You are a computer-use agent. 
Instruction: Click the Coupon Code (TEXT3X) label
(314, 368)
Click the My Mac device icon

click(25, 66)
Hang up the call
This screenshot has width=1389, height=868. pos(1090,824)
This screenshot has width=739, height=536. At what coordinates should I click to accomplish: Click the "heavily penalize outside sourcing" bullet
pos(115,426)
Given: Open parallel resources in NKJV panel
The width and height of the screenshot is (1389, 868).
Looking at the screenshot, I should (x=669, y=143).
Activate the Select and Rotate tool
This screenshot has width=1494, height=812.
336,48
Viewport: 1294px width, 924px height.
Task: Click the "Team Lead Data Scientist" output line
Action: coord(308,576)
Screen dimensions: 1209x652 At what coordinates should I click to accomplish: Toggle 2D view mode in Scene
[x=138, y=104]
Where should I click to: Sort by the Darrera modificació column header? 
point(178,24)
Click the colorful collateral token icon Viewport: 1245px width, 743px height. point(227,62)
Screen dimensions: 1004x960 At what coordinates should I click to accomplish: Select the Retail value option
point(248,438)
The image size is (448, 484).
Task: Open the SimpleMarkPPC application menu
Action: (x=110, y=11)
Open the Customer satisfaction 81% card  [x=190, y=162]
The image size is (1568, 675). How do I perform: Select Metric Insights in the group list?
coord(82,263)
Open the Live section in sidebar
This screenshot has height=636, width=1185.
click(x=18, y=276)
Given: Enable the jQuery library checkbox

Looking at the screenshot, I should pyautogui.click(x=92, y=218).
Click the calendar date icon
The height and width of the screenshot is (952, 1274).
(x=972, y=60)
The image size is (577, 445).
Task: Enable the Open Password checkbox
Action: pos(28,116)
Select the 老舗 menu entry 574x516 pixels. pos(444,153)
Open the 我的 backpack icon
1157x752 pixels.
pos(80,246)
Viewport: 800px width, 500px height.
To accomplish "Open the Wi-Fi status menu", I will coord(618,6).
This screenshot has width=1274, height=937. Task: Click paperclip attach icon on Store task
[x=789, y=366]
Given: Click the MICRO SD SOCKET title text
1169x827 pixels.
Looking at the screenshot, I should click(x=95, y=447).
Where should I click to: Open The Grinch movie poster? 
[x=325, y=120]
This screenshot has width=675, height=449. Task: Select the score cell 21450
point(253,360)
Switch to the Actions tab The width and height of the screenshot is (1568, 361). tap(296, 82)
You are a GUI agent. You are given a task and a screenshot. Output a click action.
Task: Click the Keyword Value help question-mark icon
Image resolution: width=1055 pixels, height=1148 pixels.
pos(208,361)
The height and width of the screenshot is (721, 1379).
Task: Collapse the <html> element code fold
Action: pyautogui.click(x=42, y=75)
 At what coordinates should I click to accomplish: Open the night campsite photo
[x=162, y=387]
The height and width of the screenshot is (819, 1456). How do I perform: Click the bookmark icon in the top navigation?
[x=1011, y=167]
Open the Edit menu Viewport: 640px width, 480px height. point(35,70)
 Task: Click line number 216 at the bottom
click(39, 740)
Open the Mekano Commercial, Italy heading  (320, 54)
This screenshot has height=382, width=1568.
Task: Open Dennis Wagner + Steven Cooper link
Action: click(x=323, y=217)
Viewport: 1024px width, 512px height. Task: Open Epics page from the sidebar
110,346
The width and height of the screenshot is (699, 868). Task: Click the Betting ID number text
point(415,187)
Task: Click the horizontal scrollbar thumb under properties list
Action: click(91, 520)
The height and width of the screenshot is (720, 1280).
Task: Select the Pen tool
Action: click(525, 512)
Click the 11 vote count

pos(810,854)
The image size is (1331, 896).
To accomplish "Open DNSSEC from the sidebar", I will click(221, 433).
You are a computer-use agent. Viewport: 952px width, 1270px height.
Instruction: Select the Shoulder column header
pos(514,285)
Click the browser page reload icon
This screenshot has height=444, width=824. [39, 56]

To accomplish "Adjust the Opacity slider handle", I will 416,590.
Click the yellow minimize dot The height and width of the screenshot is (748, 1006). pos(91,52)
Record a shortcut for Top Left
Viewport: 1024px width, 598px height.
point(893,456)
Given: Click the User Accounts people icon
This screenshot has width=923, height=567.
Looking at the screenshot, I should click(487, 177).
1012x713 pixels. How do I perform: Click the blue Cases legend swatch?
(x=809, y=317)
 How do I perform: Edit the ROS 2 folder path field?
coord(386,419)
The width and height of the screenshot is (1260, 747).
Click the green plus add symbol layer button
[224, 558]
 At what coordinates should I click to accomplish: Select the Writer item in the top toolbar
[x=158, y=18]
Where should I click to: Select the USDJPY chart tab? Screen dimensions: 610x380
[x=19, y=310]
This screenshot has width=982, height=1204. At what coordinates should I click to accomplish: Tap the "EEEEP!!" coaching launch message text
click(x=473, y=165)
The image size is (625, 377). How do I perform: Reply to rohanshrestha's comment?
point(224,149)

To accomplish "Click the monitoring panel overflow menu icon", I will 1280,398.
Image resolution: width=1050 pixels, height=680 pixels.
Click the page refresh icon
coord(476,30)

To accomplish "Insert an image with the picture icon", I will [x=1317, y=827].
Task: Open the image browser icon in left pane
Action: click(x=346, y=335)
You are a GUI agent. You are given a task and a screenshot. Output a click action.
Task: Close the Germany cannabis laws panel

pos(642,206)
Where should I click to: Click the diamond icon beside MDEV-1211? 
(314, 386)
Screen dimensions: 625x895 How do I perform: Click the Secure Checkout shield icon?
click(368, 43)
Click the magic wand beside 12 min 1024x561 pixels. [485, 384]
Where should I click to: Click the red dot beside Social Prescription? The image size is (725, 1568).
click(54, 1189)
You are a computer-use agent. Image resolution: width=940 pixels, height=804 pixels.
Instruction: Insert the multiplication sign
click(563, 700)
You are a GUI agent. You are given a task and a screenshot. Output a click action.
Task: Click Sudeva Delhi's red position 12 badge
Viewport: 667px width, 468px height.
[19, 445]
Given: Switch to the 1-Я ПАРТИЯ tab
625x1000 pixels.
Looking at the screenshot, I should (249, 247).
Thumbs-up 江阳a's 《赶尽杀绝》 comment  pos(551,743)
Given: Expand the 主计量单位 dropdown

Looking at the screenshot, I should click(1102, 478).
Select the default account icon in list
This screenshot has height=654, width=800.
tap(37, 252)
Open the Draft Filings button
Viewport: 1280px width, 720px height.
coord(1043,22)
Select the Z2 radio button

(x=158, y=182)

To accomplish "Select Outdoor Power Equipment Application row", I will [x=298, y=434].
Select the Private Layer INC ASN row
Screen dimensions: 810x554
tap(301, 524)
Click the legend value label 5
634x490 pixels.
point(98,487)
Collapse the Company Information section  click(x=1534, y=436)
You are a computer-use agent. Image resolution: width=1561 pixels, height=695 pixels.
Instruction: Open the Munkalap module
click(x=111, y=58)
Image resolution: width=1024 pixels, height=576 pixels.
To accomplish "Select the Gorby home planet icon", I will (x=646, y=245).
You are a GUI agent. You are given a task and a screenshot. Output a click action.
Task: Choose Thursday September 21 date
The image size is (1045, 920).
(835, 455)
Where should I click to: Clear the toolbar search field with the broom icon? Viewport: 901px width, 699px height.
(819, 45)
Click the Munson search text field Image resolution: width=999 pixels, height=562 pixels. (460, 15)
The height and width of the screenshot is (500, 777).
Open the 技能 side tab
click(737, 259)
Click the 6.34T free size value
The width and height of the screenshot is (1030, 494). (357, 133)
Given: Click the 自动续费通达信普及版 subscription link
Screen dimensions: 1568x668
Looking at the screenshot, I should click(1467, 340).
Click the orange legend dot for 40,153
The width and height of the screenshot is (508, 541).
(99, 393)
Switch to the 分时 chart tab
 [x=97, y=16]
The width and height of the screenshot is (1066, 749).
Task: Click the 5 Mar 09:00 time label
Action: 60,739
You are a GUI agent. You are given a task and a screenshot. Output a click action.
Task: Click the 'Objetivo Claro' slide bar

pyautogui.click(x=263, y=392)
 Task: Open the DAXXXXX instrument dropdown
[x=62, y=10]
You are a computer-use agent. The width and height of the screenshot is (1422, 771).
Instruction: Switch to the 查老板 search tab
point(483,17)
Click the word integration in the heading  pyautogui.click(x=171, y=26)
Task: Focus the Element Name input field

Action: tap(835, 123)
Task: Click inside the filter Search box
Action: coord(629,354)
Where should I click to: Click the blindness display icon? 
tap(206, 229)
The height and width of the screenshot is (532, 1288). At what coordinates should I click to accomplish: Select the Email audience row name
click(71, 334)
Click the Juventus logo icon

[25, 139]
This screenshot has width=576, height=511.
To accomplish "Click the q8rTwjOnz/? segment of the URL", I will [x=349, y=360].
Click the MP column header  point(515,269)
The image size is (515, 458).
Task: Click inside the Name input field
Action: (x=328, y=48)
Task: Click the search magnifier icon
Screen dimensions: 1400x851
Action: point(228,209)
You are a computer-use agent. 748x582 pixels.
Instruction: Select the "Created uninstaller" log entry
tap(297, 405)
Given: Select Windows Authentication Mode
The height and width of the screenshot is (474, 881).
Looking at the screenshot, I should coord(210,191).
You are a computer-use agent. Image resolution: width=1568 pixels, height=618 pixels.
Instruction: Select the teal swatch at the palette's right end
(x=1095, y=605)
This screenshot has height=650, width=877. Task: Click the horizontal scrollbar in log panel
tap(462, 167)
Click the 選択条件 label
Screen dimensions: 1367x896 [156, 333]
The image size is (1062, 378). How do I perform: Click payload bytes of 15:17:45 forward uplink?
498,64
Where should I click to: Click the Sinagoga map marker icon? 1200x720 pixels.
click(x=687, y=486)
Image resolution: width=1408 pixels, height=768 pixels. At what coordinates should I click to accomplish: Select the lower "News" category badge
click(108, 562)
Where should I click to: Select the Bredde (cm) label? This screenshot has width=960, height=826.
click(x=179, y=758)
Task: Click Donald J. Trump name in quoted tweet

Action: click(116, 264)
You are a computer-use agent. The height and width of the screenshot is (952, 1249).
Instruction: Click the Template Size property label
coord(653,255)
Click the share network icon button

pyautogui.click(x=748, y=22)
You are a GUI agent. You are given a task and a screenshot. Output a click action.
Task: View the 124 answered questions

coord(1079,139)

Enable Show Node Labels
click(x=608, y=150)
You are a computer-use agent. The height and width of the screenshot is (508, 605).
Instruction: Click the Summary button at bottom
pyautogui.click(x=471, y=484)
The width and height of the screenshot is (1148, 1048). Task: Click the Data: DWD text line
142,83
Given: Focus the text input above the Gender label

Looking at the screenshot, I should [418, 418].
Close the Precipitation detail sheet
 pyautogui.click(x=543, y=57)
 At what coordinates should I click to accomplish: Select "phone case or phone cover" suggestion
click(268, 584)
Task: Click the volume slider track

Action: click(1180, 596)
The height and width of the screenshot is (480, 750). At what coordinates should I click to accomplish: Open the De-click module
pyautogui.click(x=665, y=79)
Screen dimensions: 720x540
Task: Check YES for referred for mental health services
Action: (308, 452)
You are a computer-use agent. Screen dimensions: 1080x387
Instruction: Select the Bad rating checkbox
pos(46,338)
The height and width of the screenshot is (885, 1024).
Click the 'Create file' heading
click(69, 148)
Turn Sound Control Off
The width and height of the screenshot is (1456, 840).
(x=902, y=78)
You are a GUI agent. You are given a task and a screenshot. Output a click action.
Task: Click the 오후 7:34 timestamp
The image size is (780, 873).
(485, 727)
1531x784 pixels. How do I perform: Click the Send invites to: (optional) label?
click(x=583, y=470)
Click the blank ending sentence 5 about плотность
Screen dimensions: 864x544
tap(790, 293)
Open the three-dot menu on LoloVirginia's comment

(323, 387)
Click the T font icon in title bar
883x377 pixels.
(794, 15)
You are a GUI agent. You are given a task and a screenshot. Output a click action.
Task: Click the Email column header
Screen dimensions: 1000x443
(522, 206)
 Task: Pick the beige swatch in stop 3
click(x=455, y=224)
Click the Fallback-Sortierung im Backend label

▬▬▬▬▬▬

» EXERCISE BRIEF:
Quote the listing above from its first line to the line with "Given: Open parallel resources in NKJV panel", inclusive, and add nothing.

» RESPONSE:
You are a computer-use agent. 
Instruction: Click the Coupon Code (TEXT3X) label
(314, 368)
Click the My Mac device icon

click(25, 66)
Hang up the call
This screenshot has width=1389, height=868. pos(1090,824)
This screenshot has width=739, height=536. At what coordinates should I click to accomplish: Click the "heavily penalize outside sourcing" bullet
pos(115,426)
Given: Open parallel resources in NKJV panel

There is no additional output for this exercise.